Since the 2008 stock market crash, investment managers have placed a heavy emphasis on earnings quality and accounting-related risk management.
“The markets tend not to price earnings that are significantly accounting-driven,” said Nick Gibbons, senior analyst and associate director of research at Gradient Analytics. “For example, an unusual increase in receivables relative to revenue may suggest a risk to persistence of earnings going forward.”
Gradient Analytics, a global equities research firm, has launched Earnings Quality Rank (EQR), a quantitative tool for the asset management industry.
EQR aims to provide an objective and unbiased assessment of a company’s relative potential risk due to accrual accounting practices as reflected in key relationships among information contained in the firm’s income statement, balance sheet, and cash flow statement.
“We were founded on academic principles of observing accounting anomalies,” said Gibbons. “Investment managers want a standard to evaluate earnings quality-related risks, and EQR serves as the latest quantitative tool in addressing this need.”
Sabrient Systems, an independent equity research firm, acquired Gradient Analytics in 2011 to aid clients in alpha extraction through quantitative and qualitative analysis.
The combined core knowledge from has enabled Sabrient to develop an exclusive ranking methodology that can detect early warnings of accounting irregularities that can negatively impact corporate earnings.

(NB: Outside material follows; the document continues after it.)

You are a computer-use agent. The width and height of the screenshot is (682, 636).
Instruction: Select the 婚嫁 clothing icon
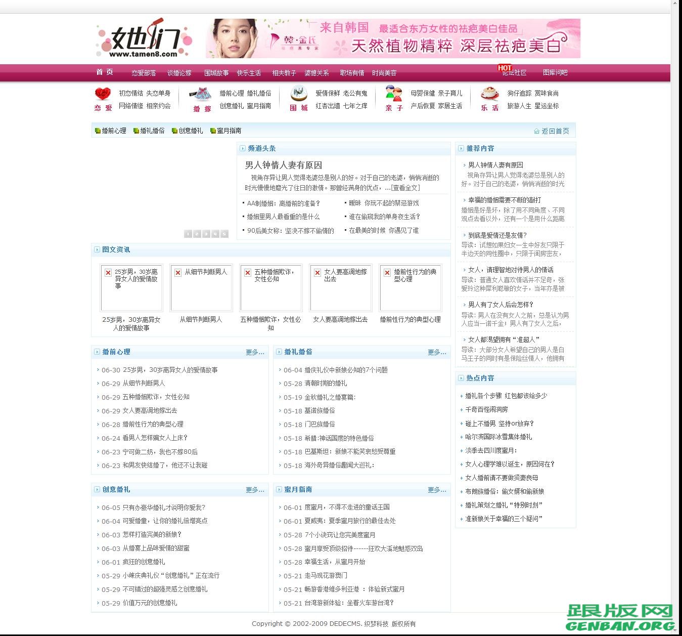[x=201, y=95]
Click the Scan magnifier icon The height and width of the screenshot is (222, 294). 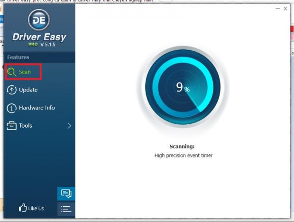click(x=12, y=72)
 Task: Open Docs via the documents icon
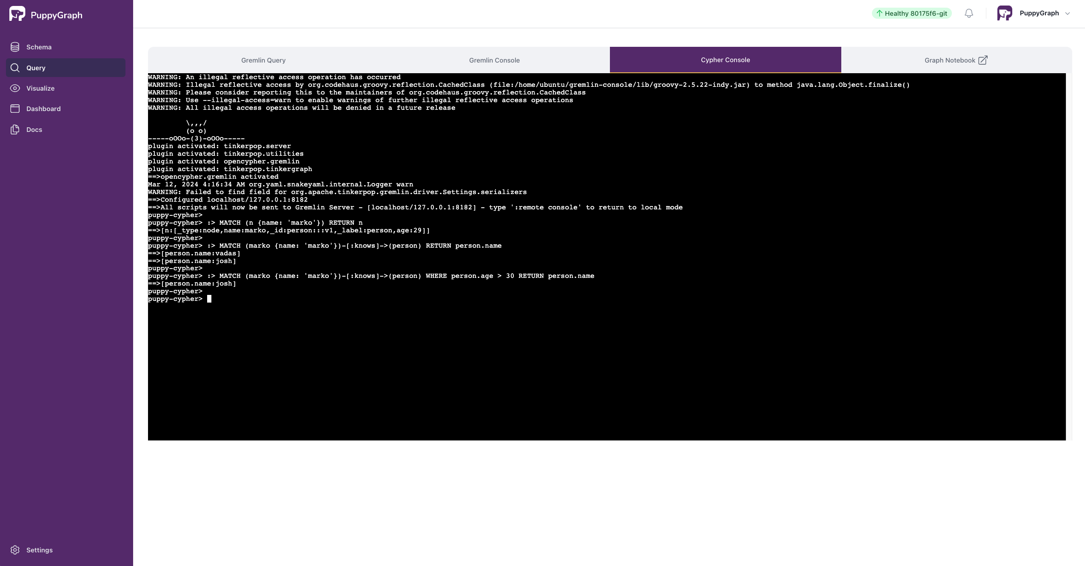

“Academia has taken a stab at applying earnings quality to create alpha but has fallen short,” said Scott Brown, president of Sabrient Systems. “Even the largest funds lack in-house forensic accounting expertise. “We’ve taken the core methodology on determining earnings quality developed by Gradient and applied it to our quantitative models so that fund managers can better manage risk.”
The variables used to construct EQR include evolved calculations of accruals and other unique earnings quality risk assessment factors developed by Gradient Analytics.
Moreover, EQR features assessments of earnings quality of companies within the financial industry, which often is not offered by competing solutions.
“In addition to our regular coverage of non-financial companies exhibiting unusual earnings quality-related risks, our analysts played a vital role during and after the 2008 economic crisis in assisting clients when assessing the earnings quality of financial institutions,” said Gibbons. “We were able to assemble factors, such as loan-loss revisions, that could predict earnings quality.”
To develop the EQR model, Gradient’s research team selected the most salient accounting factors associated with a firm’s future returns. The Gradient variables were then quantified and backtested by Sabrient’s research team to find those with the highest correlation among financial statements and negative events. The final variables were sized and scaled and, as a result, the most correlated ones became the foundation for EQR.